The VA did not move for summary judgment based on the fact that it responded to Wadhwa’s FOIA request. If the VA seeks summary judgment on remand and asserts that it timely responded to Wadh-wa’s request, Wadhwa will have an opportunity to challenge this assertion in a response to the motion. See Fed.R.Civ.P. 56(e). Athough Wadhwa asserts in his brief that Minihan’s declaration is false and inaccurate, we may not entertain such an argument in this appeal.2
We also disagree with the District Court’s conclusion that it lacks jurisdiction to entertain Wadhwa’s claim under the Privacy Act because Wadhwa failed to exhaust his administrative remedies. There is no statutory requirement of exhaustion related to a request for access to records. See 5 U.S.C. § 552a(d). To the extent exhaustion of administrative remedies is required, it is not a jurisdictional prerequisite. See Taylor v. United States Treasury Dep’t, 127 F.3d 470, 475-76 (5th Cir.*8631997). The District Court need not determine whether exhaustion is required in this case because the VA alternatively moved for summary judgment on the merits of Wadhwa’s Privacy Act claim, submitting evidence that the VA informed Wadh-wa that the documents he requested are not contained in a “system of records” as defined by the Privacy Act, and are thus not available. In light of our remand with respect to Wadhwa’s FOIA claim, the VA may wish to renew its summary judgment motion on Wadhwa’s Privacy Act claim.

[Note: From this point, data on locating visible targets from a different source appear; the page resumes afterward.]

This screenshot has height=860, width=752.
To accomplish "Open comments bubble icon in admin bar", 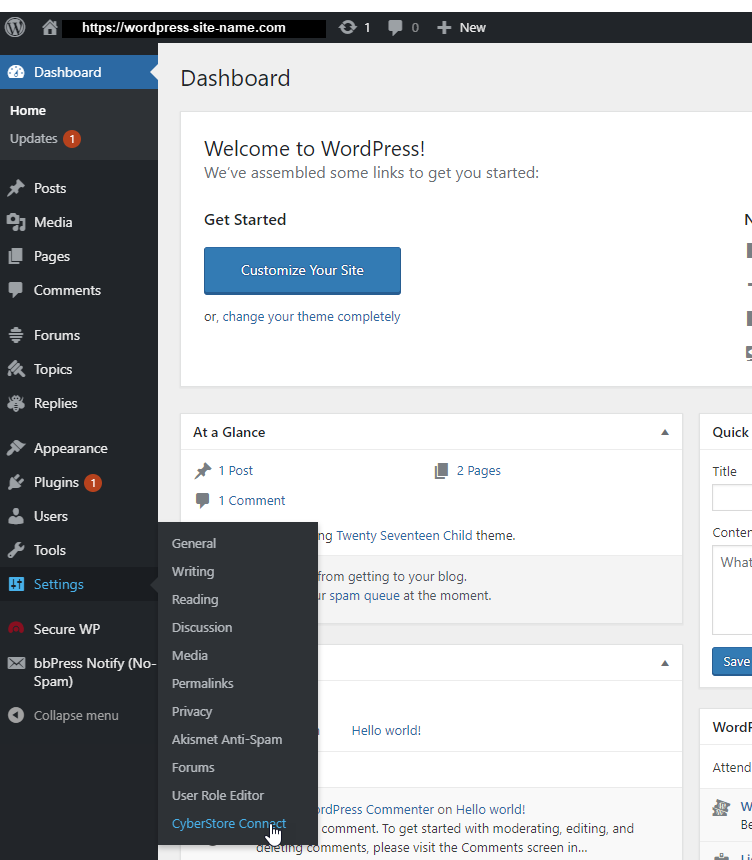I will 397,28.
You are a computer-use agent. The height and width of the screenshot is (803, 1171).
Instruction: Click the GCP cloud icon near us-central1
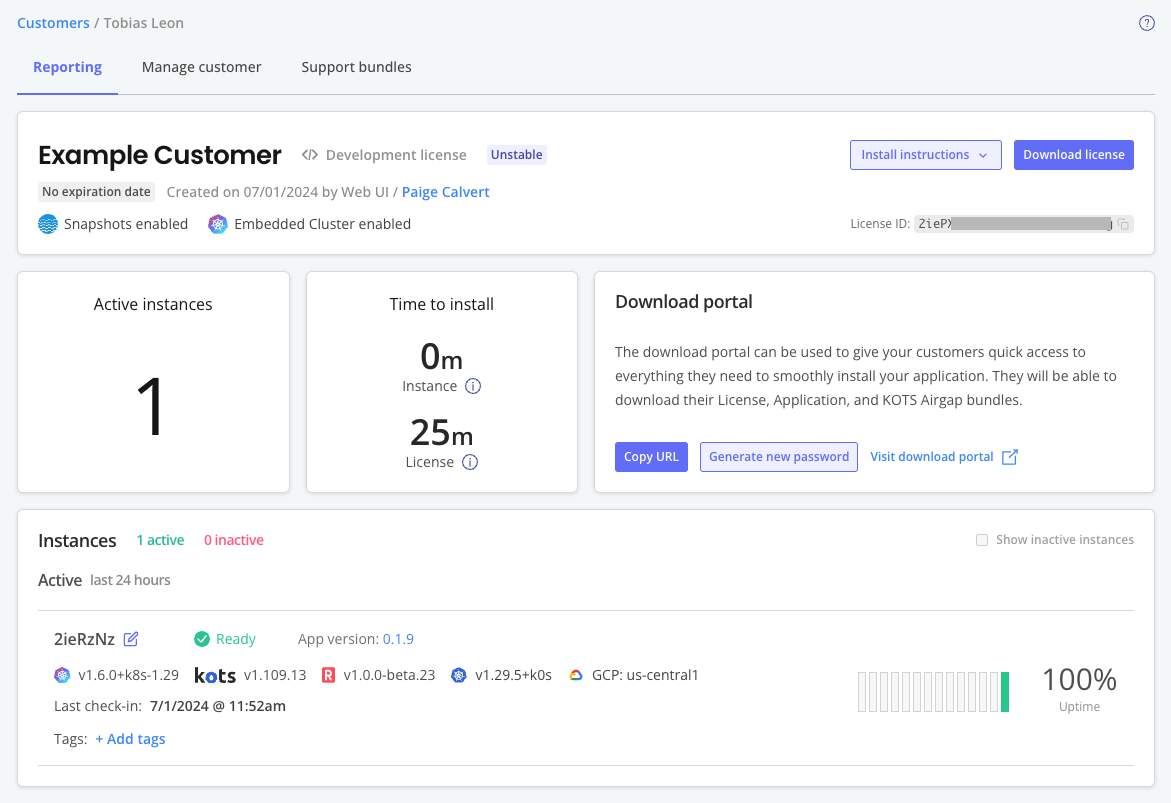(577, 675)
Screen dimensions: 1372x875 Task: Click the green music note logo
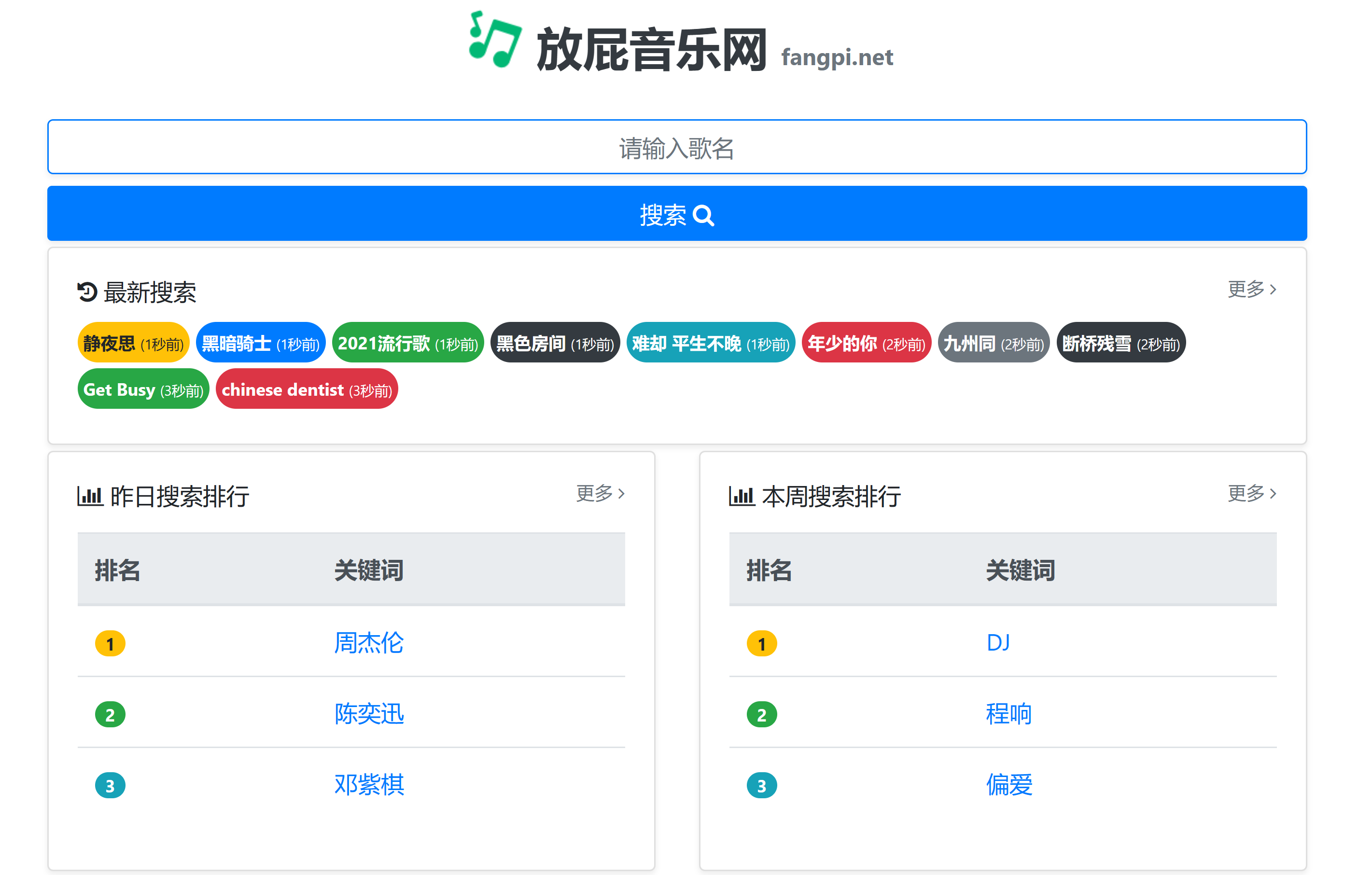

Accordingly, because we conclude that the District Court erred in deciding that it lacked jurisdiction, we will vacate the District Court’s orders and remand this case for further proceedings. Wadhwa’s motion to exclude the VA’s answer from its supplemental appendix is denied.
. Minihan also stated that Graham responded to a duplicative FOIA/Privacy Act request made by Wadhwa shortly before counsel wrote a letter on his behalf.
. Wadhwa also argues in his brief that he submitted other FOIA requests that were either denied or that certain documents were withheld. As noted by the District Court, the subject of Wadhwa's complaint is his August 5, 2006, request for documents. Wadhwa asserted in District Court that he sought to amend his complaint to include his other FOIA requests, but the District Court found in denying his motion for reconsideration that he had not in fact made such a request, and that the VA would be prejudiced if he were permitted at that time to amend his complaint. Wadhwa has not shown that the District Court abused its discretion.